[Stored data]
=== Section Start ===
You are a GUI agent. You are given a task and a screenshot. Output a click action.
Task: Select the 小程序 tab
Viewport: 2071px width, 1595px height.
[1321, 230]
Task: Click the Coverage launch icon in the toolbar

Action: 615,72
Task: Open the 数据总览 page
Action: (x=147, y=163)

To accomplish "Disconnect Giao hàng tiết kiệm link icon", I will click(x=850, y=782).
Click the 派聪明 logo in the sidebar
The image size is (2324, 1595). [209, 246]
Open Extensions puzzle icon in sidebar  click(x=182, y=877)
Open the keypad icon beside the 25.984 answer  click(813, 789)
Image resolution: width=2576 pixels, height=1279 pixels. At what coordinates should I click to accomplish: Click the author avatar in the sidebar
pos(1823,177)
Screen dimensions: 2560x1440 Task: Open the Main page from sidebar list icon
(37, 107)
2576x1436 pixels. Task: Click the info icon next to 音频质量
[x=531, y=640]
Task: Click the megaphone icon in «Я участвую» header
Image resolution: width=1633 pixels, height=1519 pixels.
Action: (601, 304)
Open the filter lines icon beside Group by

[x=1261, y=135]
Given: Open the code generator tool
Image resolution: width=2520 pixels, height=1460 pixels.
=== Section End ===
Give back each record exactly, from the first line through the last.

- [Completed task]:
You are a GUI agent. You are given a task and a screenshot. Output a click action.
Task: Select the 小程序 tab
Viewport: 2071px width, 1595px height.
[1321, 230]
Task: Click the Coverage launch icon in the toolbar

Action: 615,72
Task: Open the 数据总览 page
Action: (x=147, y=163)

To accomplish "Disconnect Giao hàng tiết kiệm link icon", I will click(x=850, y=782).
Click the 派聪明 logo in the sidebar
The image size is (2324, 1595). [209, 246]
Open Extensions puzzle icon in sidebar  click(x=182, y=877)
Open the keypad icon beside the 25.984 answer  click(813, 789)
Image resolution: width=2576 pixels, height=1279 pixels. At what coordinates should I click to accomplish: Click the author avatar in the sidebar
pos(1823,177)
Screen dimensions: 2560x1440 Task: Open the Main page from sidebar list icon
(37, 107)
2576x1436 pixels. Task: Click the info icon next to 音频质量
[x=531, y=640]
Task: Click the megaphone icon in «Я участвую» header
Image resolution: width=1633 pixels, height=1519 pixels.
Action: (601, 304)
Open the filter lines icon beside Group by

[x=1261, y=135]
Given: Open the code generator tool
Image resolution: width=2520 pixels, height=1460 pixels.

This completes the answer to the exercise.